Según un artículo replicado por medios platenses, la escuela
primaria argentina atraviesa un cambio silencioso pero profundo. Cómo advierte
un informe de Argentinos por la Educación, para 2030 la matrícula del nivel
primario caerá un 27% en todo el país.
En términos concretos, eso significa alrededor de 1,2
millones de alumnos menos en comparación con 2023. El fenómeno responde al
sostenido descenso de la natalidad iniciado hace más de una década y abre un
escenario inédito para la planificación educativa.

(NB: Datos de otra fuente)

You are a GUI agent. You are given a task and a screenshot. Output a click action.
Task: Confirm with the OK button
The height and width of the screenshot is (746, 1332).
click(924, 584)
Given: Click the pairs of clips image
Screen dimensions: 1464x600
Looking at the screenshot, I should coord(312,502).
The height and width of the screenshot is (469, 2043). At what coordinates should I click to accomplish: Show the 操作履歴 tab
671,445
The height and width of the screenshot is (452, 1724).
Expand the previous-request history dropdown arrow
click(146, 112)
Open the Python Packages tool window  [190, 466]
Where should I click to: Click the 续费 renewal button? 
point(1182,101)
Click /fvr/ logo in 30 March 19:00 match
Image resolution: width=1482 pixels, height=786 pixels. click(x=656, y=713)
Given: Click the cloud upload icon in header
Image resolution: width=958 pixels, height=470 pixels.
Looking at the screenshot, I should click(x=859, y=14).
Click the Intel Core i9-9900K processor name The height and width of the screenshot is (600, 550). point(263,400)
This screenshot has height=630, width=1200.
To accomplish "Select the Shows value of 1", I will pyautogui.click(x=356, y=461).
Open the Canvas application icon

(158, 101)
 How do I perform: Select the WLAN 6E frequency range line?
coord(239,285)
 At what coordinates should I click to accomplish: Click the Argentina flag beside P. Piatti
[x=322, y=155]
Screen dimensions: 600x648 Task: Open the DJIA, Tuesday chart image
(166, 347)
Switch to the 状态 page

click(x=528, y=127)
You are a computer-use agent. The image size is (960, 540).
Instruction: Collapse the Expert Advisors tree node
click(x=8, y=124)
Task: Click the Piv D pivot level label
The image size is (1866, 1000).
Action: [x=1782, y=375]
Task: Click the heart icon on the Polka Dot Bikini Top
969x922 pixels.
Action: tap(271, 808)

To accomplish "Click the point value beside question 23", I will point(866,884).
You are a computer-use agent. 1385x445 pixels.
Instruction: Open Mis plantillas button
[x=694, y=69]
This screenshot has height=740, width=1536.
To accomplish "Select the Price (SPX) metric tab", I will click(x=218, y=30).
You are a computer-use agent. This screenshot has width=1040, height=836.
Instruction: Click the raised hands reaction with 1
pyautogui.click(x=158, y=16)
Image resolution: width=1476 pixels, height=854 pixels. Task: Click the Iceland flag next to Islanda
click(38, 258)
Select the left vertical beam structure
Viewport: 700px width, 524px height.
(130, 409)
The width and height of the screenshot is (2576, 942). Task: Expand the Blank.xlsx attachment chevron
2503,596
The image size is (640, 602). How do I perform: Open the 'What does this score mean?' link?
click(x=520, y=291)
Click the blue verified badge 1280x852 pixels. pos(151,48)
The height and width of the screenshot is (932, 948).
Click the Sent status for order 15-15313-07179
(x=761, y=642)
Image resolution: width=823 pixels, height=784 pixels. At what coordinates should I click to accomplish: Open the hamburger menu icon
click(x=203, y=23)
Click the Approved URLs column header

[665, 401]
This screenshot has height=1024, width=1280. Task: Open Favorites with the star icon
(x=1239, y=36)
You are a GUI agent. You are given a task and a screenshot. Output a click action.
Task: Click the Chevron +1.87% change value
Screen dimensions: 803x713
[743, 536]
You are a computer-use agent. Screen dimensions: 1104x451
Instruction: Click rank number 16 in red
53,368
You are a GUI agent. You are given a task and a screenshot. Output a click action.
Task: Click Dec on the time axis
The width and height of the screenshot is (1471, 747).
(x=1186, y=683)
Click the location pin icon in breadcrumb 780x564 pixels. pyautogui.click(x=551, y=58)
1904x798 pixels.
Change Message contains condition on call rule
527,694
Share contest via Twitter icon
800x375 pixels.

En este proceso la provincia de Buenos Aires ocupa un lugar
central. Junto con la Ciudad Autónoma de Buenos Aires y Santa Fe, concentra la
mayor pérdida absoluta de alumnos por su peso demográfico dentro del sistema
educativo nacional: se proyecta que tendrá unos 510.433 alumnos menos que los
que tenía en 2023.
Aunque el retroceso porcentual en la Provincia de Buenos
Aires será más moderado que en otras jurisdicciones, el volumen de estudiantes
que ya no tendrán las aulas bonaerenses convierte al distrito en uno de los más
desafiados a la hora de reorganizar escuelas, secciones y cargos docentes.